Re: Seeking deeper understanding of python equality (==)

2022-05-14 Thread Jonathan Kaczynski
Trying some new searches, I came across slotdefs in ./Objects/typeobject.c,
and those are used in the resolve_slotdups function.

The comment preceding the function says, "Note that multiple names may map
to the same slot (e.g. __eq__, __ne__ etc. all map to tp_richcompare)".
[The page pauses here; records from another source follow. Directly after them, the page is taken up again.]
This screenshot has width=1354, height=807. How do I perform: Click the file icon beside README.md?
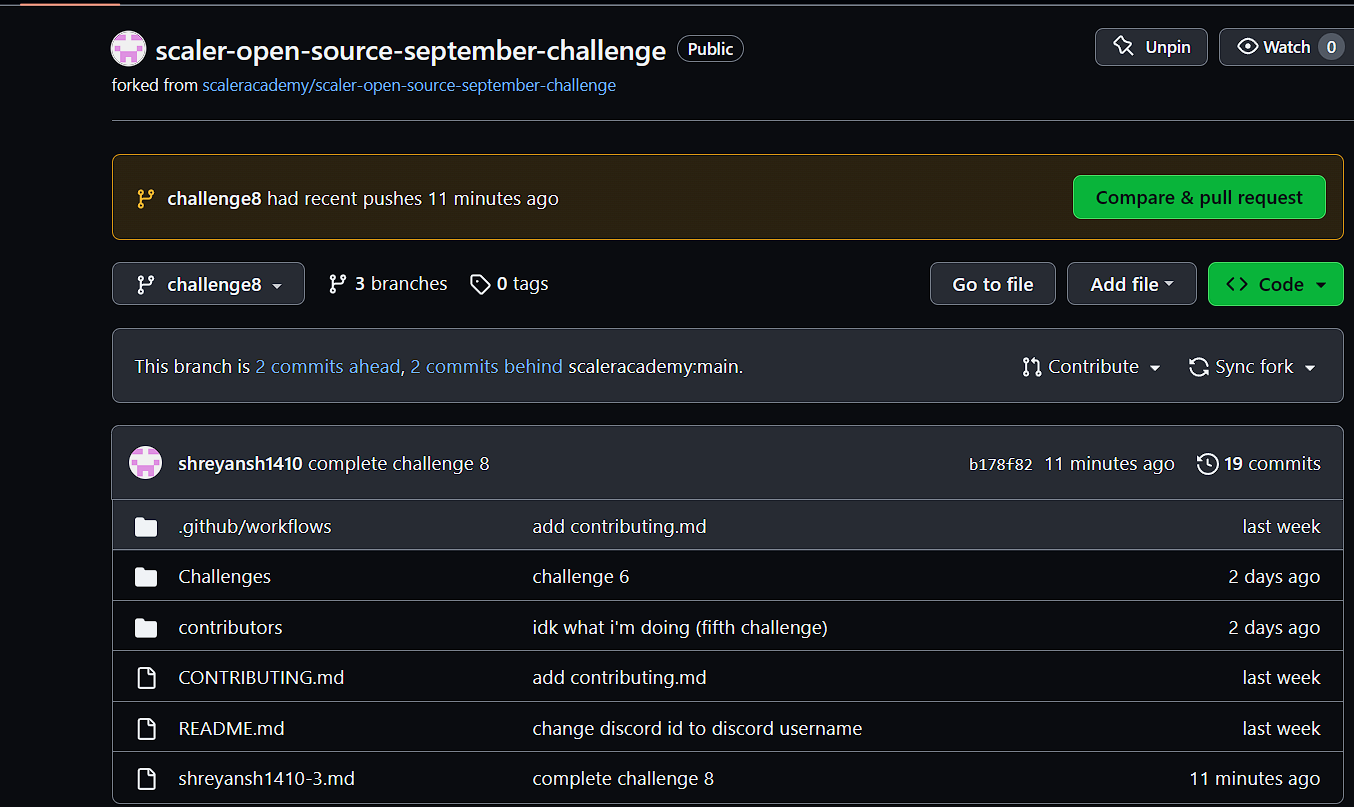pyautogui.click(x=146, y=728)
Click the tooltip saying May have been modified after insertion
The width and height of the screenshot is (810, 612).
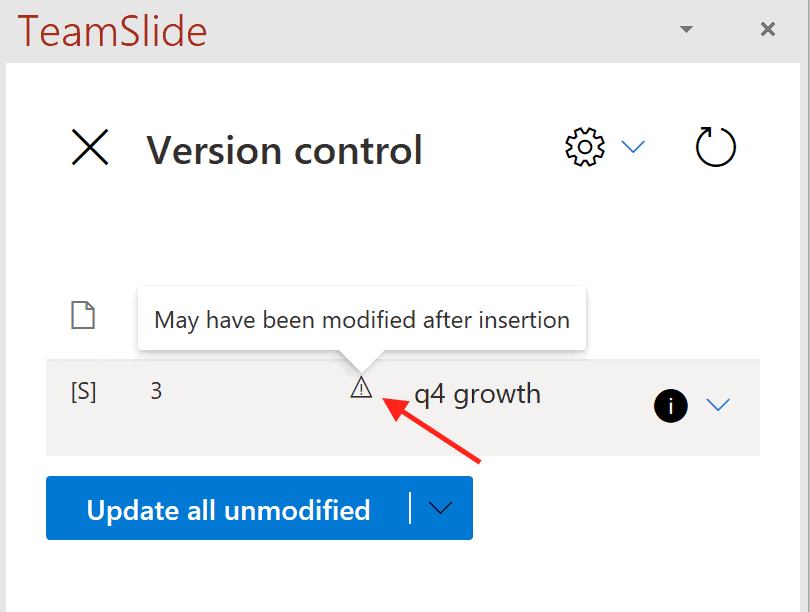tap(362, 318)
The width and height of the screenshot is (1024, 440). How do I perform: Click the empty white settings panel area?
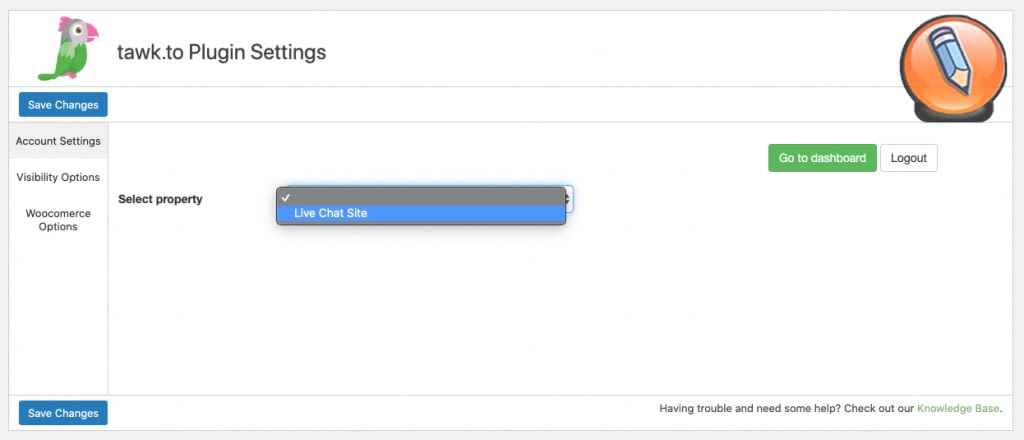[560, 310]
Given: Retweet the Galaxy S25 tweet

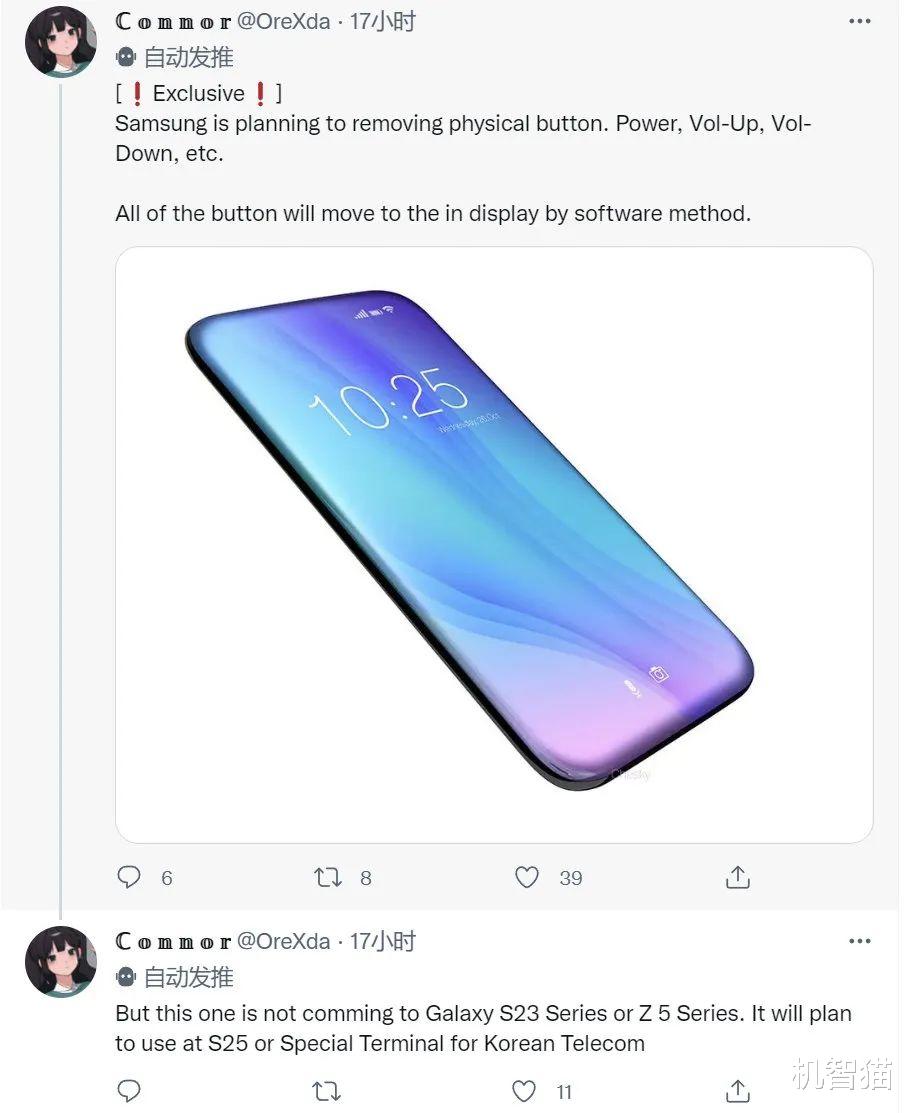Looking at the screenshot, I should tap(326, 1091).
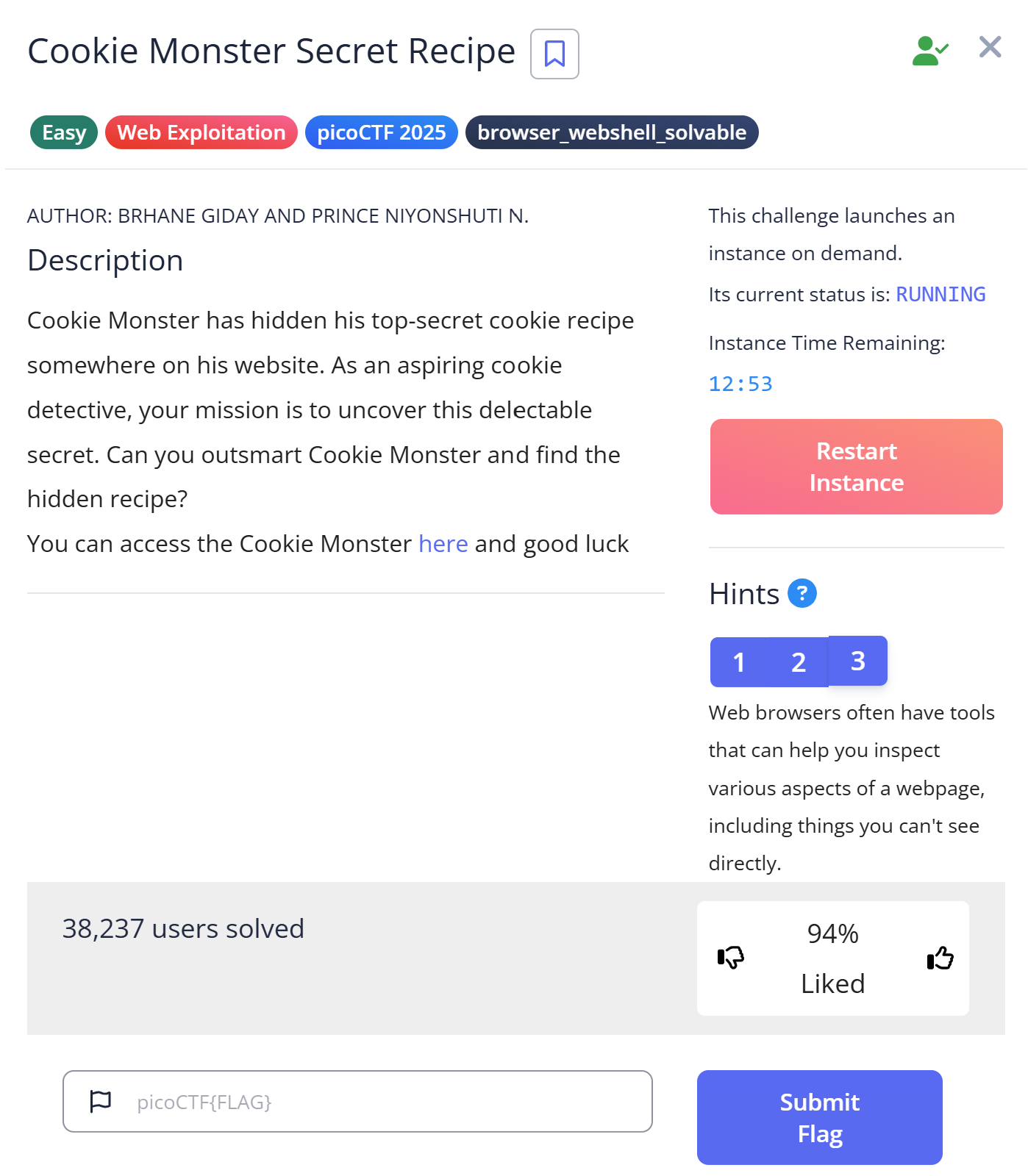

So, I'm still wondering how Py_TYPE(v)->tp_richcompare resolves to __eq__
on a user-defined class. Conversely, my understanding is, for a type
defined in cpython, like str, there is usually an explicitly
defined tp_richcompare function.

Thank you,
Jonathan


On Fri, May 13, 2022 at 8:23 PM Jonathan Kaczynski <
jonathan.kaczyn...@guildeducation.com> wrote:

> Thank you for your responses, Sam and Greg.
>
> The do_richcompare function is where my research originally took me, but I
> feel like I'm still missing some pieces to the puzzle.
>
> Here is my updated research since you posted your responses (I'll attach a
> pdf copy too):
> https://docs.google.com/document/d/10zgOMetEQtZCiYFnSS90pDnNZD7I_-MFohSy83pOieA/edit#
> The summary section, in the middle, is where I've summarized my reading of
> the source code.
>
> Greg, your response here,
>
>> Generally what happens with infix operators is that the interpreter
>> first looks for a dunder method on the left operand. If that method
>> doesn't exist or returns NotImplemented, it then looks for a dunder
>> method on the right operand.
>
> reads like the contents of the do_richcompare function.
>
> What I think I'm missing is how do the dunder methods relate to
> the tp_richcompare function?
>
> Thank you,
> Jonathan
>
>
> On Fri, May 6, 2022 at 11:55 PM Greg Ewing 
> wrote:
>
>> On 7/05/22 12:22 am, Jonathan Kaczynski wrote:
>> > Stepping through the code with gdb, we see it jump from the compare
>> > operator to the dunder-eq method on the UUID object. What I want to be
>> able
>> > to do is explain the in-between steps.
>>
>> Generally what happens with infix operators is that the interpreter
>> first looks for a dunder method on the left operand. If that method
>> doesn't exist or returns NotImplemented, it then looks for a dunder
>> method on the right operand.
>>
>> There is an exception if the right operand is a subclass of the
>> left operand -- in that case the right operand's dunder method
>> takes precedence.
>>
>> > Also, if you change `x == y` to `y
>> > == x`, you still see the same behavior, which I assume has to do with
>> > dunder-eq being defined on the UUID class and thus given priority.
>>
>> No, in that case the conparison method of str will be getting
>> called first, but you won't see that in pdb because it doesn't
>> involve any Python code. Since strings don't know how to compare
>> themselves with uuids, it will return NotImplemented and the
>> interpreter will then call uuid's method.
>>
>> --
>> Greg
>> --
>> https://mail.python.org/mailman/listinfo/python-list
>>
>
-- 
https://mail.python.org/mailman/listinfo/python-list


Re: Seeking deeper understanding of python equality (==)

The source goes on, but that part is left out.